This article reviews some of the misconceptions spawned by these three
revolutions and rebuts them--and considers how schools can mitigate the
terrible impact these misconceptions are having on individual students and,
inevitably, on the overall school environment.

Misconception 1: College success is not linked to high school preparation.
A national survey (NELS, 1992) found that 84 percent of high school seniors
in the class of 1992 planned to get a two- or four-year college degree. Even
students with bad grades, low test scores, and poor high-school attendance
planned to complete a college degree. Attaining a college degree can be
difficult even for students who have worked hard and done well in high
school; for those who haven’t, it is nearly impossible. Look at the table
below on grades and college completion for the class of 1982. On average,
37.7 percent of seniors with college plans earned a two-year or higher
degree. But low high school grades cut students’ chances markedly--only 13.9
percent of seniors with averages of C or lower completed college. For this
13.9 percent, open admissions at community colleges provided an extremely
helpful second chance. However, for the vast majority of students, the other
86 percent, their second chance was only another experience of failure.
Shouldn’t we tell the students: If you want to graduate from college, exert
the effort and get good grades in high school?

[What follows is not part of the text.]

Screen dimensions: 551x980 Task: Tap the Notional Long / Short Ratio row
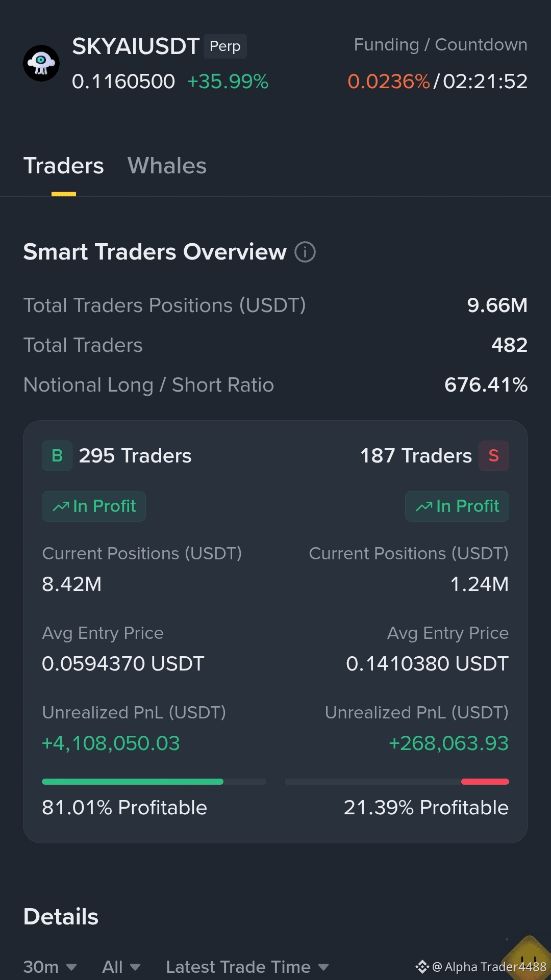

Misconception 2: College plans lead to increased school effort.
It is often assumed that planning to go to college makes students more
motivated, giving them reason to work hard in high school. Unfortunately,
this is often not the case. For many decades, work-bound students believed
that high school achievement would not influence their future careers
(Stinchcombe, 1965), but now many college-bound students also hold this
belief. In a survey of over 2,000 seniors in 12 urban and suburban high
schools, researchers found that almost 40 percent of college-bound students
believed that school effort had little relevance for their future careers
(Rosenbaum, 1998; cf. Steinberg, 1996).


In the class of 1982, 86 percent of college-bound students with poor grades
didn't graduate from college


Average high school grades

As

Bs

Cs or lower

All


Percentage attaining A.A. or higher

63.9

37.1

13.9

37.7


Percentage not attaining any degree

36.1

62.9

86.1

62.3


Seniors with college plans (A.A. or higher) who complete an A.A. degree or
higher within 10 years of high school graduation.


Source: Beyond College for All:  High School and Beyond data.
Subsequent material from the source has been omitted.